En ce mois de février, le Conseil d’Ixelles examine le budget communal 2015. Rien de bien original. La seule nouveauté, qui nous sort un peu de notre torpeur, c’est une ébauche de budget « sensible au genre ». C’est à dire une lecture transversale du budget basée sur l’égalité entre les femmes et les hommes. Car il serait naïf de penser que les stratégies de finances publiques sont toujours neutres en la matière.


Il serait ridicule et inélégant de tirer la couverture à nous, mais nous ne pouvons que nous réjouir qu’une vieille revendication égalitaire d’ECOLO ait enfin été mise en application par la majorité ixelloise. Depuis toujours, en effet, aux affaires comme dans l’opposition, dans toutes les matières de la vie locale (de la culture au CPAS, de la mobilité à la santé publique), le groupe Ecolo Ixelles se préoccupe de l’égalité entre les femmes et les hommes. Dans son programme électoral 2012, ECOLO Ixelles proposait d' »analyser les décisions budgétaires et l’ensemble des politiques selon leur impact sur les femmes ».
La Conseillère verte Ana Rodriguez précise qu’« à travers diverses interpellations, notamment en 2007, nous avons proposé d’élaborer une véritable stratégie en la matière. Dès lors, nous nous réjouissons qu’après quelques années la Commune ait fait un pas vers un budget « genre ». Se basant d’ailleurs sur ce qui a été fait à la CoCoF à l’initiative de M. Doulkéridis. Mme L’Echevine des Finances a eu l’honnêteté de le reconnaitre en commission et nous l’en remercions ».

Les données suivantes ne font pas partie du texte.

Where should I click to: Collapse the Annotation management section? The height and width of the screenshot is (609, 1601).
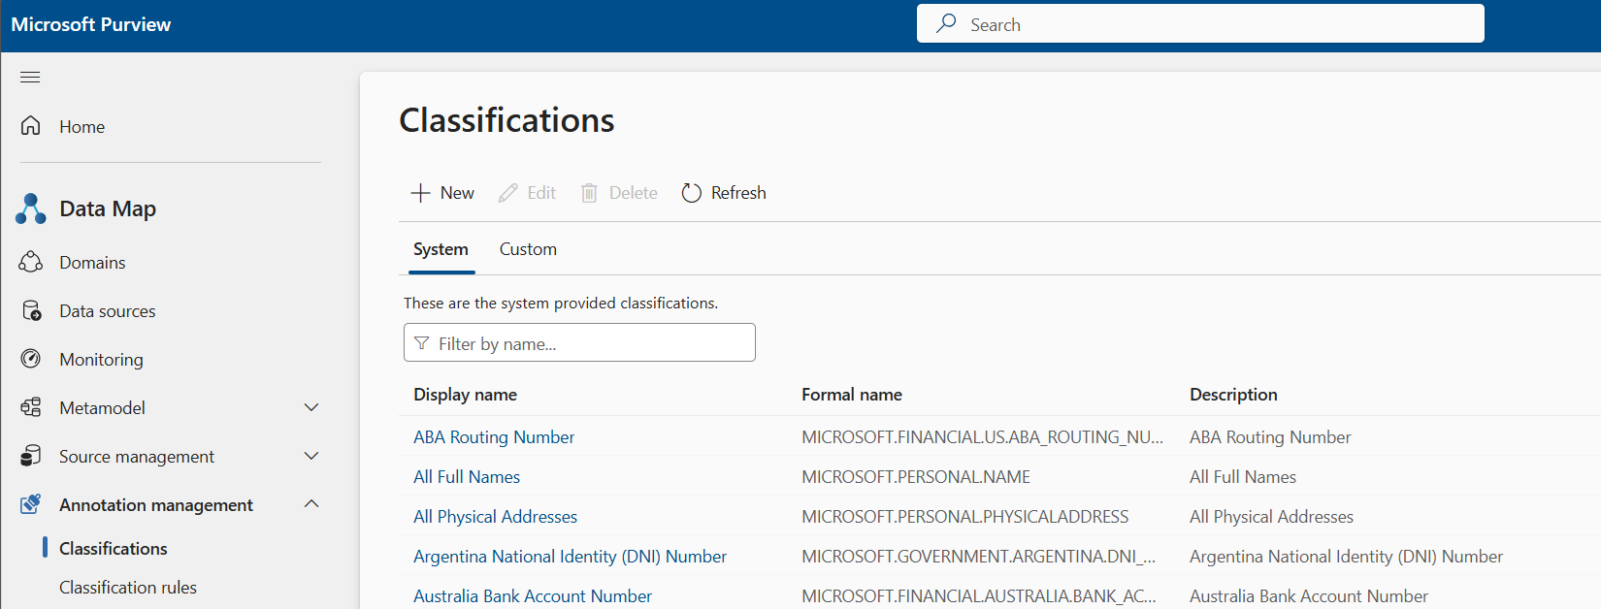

Juste un acte symbolique ou un outil utile ?
Ce budget n’a d’intérêt qu’à condition, toutefois d’être complet, participatif, de constituer un outil au sein d’une véritable stratégie globale d’égalité (et pas une fin en soi) et, surtout, d’en tirer les conclusions. A défaut, il restera un exercice de style pour se donner bonne conscience…

Est-il complet ?
C’est loin d’être le cas malheureusement puisque qu’il a été réalisé sur base volontariste (les différents services de l’administration pouvaient s’y atteler ou non). Dès lors, seules certaines matières ont été examinées comme « ayant un impact de genre » (petite enfance) ou identifiées « à genrer » (c’est-à-dire qu’il faudra encore évaluer leur impact en terme de genre), par exemple les subsides aux associations et une série de frais de fonctionnement.
Par ailleurs, au budget sont annexées des notes plus politiques, intitulées « commentaires de genre », et qui concernent certaines compétences, à savoir la propreté publique, la culture, l’instruction publique et les sports. Si on ajoute ça au fait que les seules lignes budgétaires considérées comme « spécifiquement genrées » sont celles de la petite enfance, ça veut dire qu’en fait, seuls les élus libéraux se sont réellement investis dans le travail. Rien n’apparaît dans les compétences des socialistes (travaux publics, mobilité, logement, jeunesse, et même égalité des chances !). Dommage…

Pas si neutre
Certaines dépenses ont été considérées comme « neutres » sur le genre. Si on peut être d’accord avec cette catégorisation pour une série d’articles budgétaires, d’autres sont plus surprenants, comme toutes les dépenses de transfert en matière de travaux publics, par exemple (or on sait que l’aménagement des espaces publics n’est pas neutre en matière d’égalité entre les femmes et les hommes).
La question de la politique du personnel a-t-elle été examinée ? Car avec un personnel communal constitué de 60 femmes pour 40 hommes, les diminutions de personnel annoncées auront un impact immédiat sur l’emploi féminin.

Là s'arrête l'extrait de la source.